━━━━━ EXERCISE INPUT

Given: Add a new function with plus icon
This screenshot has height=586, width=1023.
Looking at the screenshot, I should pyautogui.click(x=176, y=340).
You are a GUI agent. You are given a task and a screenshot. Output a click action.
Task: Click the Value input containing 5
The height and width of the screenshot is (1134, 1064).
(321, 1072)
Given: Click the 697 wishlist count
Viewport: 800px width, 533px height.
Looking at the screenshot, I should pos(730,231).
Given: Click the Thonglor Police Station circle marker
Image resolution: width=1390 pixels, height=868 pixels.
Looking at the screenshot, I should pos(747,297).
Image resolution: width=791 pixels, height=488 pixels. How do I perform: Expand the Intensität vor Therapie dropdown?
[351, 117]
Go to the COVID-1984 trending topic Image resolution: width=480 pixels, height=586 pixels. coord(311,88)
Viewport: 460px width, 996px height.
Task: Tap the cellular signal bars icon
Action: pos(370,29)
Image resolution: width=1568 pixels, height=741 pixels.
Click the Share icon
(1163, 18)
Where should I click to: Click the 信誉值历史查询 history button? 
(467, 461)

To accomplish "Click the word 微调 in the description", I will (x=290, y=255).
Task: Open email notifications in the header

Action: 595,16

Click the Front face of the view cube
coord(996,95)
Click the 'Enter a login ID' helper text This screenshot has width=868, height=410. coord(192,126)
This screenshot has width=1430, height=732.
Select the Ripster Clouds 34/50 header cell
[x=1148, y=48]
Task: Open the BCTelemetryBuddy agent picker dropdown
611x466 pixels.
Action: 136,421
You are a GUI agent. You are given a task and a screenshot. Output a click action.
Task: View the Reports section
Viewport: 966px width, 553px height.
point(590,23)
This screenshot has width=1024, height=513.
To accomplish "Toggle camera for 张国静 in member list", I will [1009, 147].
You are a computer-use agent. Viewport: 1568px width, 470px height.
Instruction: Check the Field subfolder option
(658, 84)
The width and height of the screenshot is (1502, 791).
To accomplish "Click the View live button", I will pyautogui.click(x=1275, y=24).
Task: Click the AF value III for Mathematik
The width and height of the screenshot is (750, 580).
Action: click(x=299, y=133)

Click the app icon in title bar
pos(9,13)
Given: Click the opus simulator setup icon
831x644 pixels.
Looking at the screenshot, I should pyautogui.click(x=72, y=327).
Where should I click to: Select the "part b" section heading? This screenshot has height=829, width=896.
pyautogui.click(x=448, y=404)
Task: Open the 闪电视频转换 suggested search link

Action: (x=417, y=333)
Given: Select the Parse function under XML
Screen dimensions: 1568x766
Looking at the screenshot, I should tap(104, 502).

━━━━━━━━━━

Every line from the one containing "Task: Open the BCTelemetryBuddy" through the final line of the data above is to be restated word for word, and nothing more.

Task: Open the BCTelemetryBuddy agent picker dropdown
611x466 pixels.
Action: 136,421
You are a GUI agent. You are given a task and a screenshot. Output a click action.
Task: View the Reports section
Viewport: 966px width, 553px height.
point(590,23)
This screenshot has width=1024, height=513.
To accomplish "Toggle camera for 张国静 in member list", I will [1009, 147].
You are a computer-use agent. Viewport: 1568px width, 470px height.
Instruction: Check the Field subfolder option
(658, 84)
The width and height of the screenshot is (1502, 791).
To accomplish "Click the View live button", I will pyautogui.click(x=1275, y=24).
Task: Click the AF value III for Mathematik
The width and height of the screenshot is (750, 580).
Action: click(x=299, y=133)

Click the app icon in title bar
pos(9,13)
Given: Click the opus simulator setup icon
831x644 pixels.
Looking at the screenshot, I should pyautogui.click(x=72, y=327).
Where should I click to: Select the "part b" section heading? This screenshot has height=829, width=896.
pyautogui.click(x=448, y=404)
Task: Open the 闪电视频转换 suggested search link

Action: (x=417, y=333)
Given: Select the Parse function under XML
Screen dimensions: 1568x766
Looking at the screenshot, I should tap(104, 502).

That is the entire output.